WHAT IS EXPECTED ▸ Rewrite the lines of data between the one containing "The height and width of the screenshot is (352, 625)." and the one containing "Viewport: 998px width, 452px", inclusive, as a numbered list with blank lines omitted.

Data on locating visible targets ▸
□ □ □ □ □

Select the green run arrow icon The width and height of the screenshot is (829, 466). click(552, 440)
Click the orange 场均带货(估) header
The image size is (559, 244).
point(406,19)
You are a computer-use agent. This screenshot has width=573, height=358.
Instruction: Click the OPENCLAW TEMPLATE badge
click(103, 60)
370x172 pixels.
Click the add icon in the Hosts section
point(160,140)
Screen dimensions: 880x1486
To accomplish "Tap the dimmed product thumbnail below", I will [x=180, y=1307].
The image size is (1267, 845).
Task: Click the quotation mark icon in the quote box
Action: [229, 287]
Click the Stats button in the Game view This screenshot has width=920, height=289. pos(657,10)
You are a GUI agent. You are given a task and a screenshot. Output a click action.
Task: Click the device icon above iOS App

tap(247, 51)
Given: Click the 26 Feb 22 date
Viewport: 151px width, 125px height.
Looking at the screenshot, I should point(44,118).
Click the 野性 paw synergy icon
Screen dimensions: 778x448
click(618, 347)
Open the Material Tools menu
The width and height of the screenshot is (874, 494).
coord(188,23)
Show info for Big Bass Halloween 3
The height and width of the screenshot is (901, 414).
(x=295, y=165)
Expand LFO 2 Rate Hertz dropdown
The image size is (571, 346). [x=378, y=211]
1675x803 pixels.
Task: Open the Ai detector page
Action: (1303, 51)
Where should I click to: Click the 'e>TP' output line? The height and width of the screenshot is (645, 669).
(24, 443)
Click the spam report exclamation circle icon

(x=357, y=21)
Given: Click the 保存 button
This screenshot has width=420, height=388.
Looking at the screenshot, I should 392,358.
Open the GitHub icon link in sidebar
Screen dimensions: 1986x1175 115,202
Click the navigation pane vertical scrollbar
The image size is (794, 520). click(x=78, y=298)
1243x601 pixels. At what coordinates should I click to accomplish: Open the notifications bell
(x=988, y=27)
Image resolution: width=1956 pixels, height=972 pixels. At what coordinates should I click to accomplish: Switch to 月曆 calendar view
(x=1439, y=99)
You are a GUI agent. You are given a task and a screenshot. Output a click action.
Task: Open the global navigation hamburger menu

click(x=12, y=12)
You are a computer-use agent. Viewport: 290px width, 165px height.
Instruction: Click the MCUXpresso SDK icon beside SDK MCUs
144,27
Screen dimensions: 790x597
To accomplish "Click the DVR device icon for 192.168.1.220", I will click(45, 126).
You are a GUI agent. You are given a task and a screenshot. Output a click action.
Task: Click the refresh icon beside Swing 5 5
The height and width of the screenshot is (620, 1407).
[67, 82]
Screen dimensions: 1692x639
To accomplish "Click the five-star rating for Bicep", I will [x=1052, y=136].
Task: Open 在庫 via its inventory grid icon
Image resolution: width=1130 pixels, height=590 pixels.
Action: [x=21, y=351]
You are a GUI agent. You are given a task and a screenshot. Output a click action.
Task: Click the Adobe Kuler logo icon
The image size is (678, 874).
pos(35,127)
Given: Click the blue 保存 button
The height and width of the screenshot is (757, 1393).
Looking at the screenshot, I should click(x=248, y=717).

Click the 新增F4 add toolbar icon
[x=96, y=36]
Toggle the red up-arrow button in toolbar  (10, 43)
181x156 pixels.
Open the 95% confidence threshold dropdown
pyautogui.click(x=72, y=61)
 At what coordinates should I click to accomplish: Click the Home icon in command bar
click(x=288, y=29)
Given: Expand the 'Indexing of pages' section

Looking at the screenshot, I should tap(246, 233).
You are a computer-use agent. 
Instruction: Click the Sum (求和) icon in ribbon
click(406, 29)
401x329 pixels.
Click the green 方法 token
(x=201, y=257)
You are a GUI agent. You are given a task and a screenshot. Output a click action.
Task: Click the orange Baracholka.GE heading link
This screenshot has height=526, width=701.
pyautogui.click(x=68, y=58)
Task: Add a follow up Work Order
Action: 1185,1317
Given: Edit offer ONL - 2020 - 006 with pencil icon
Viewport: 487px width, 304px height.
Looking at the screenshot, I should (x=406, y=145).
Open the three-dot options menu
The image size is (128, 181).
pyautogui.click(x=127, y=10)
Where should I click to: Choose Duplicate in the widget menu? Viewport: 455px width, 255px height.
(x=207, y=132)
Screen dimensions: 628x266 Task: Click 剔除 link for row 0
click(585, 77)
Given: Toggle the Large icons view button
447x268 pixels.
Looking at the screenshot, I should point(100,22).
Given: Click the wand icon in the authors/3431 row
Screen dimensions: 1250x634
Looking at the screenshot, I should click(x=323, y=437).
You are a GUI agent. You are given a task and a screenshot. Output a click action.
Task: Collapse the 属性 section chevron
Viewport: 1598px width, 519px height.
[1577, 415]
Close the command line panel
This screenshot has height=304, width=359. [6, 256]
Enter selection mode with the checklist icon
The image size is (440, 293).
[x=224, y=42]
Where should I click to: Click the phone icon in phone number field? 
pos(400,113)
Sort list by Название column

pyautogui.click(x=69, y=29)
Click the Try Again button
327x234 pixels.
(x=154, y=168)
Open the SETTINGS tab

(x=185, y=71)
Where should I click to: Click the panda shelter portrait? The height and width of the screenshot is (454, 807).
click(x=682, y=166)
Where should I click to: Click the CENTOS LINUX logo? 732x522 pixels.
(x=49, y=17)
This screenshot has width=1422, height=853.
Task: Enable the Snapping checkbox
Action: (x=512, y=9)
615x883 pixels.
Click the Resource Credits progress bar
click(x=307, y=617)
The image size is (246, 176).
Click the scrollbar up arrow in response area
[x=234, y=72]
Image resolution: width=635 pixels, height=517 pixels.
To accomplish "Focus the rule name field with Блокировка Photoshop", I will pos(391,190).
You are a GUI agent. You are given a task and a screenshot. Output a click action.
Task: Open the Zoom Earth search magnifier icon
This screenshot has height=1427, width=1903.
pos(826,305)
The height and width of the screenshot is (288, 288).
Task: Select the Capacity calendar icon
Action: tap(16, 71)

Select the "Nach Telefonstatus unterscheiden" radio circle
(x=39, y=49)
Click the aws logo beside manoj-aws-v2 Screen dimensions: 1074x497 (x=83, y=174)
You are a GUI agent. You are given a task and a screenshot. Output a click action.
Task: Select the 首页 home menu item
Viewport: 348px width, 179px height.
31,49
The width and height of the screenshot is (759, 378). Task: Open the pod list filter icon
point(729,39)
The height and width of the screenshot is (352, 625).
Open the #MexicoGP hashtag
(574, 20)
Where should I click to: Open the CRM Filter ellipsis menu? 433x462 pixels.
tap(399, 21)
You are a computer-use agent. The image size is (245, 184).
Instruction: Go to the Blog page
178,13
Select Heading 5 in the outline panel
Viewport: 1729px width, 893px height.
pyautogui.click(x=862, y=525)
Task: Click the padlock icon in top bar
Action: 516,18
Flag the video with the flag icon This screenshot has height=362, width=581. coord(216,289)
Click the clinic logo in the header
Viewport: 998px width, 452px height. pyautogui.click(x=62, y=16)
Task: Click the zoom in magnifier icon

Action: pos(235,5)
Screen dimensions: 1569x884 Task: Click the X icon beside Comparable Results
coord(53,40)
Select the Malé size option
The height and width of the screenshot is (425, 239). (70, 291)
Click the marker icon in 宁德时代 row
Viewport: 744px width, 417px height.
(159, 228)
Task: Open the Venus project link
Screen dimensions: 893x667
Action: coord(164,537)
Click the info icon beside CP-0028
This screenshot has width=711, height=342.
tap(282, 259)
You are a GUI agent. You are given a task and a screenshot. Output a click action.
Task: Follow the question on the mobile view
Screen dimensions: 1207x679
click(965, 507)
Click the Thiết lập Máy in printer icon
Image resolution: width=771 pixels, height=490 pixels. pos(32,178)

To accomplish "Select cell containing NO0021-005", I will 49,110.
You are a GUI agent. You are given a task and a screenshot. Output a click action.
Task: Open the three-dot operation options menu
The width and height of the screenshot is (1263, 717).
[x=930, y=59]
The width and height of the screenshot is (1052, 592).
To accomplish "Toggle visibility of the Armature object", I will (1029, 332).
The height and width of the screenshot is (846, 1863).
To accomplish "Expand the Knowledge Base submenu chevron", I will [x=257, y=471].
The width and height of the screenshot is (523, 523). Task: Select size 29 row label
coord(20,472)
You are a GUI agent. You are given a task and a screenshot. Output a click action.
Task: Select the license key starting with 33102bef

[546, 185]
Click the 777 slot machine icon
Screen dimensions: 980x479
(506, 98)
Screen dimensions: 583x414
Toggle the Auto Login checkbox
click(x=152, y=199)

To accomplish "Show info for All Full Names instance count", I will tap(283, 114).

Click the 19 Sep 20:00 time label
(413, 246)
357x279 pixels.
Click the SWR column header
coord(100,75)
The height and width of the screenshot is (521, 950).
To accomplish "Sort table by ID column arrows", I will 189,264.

□ □ □ □ □

ANSWER TO THIS EXERCISE ▸
1. The height and width of the screenshot is (352, 625).
2. Open the #MexicoGP hashtag
3. (574, 20)
4. Where should I click to: Open the CRM Filter ellipsis menu? 433x462 pixels.
5. tap(399, 21)
6. You are a computer-use agent. The image size is (245, 184).
7. Instruction: Go to the Blog page
8. 178,13
9. Select Heading 5 in the outline panel
10. Viewport: 1729px width, 893px height.
11. pyautogui.click(x=862, y=525)
12. Task: Click the padlock icon in top bar
13. Action: 516,18
14. Flag the video with the flag icon This screenshot has height=362, width=581. coord(216,289)
15. Click the clinic logo in the header
16. Viewport: 998px width, 452px height. pyautogui.click(x=62, y=16)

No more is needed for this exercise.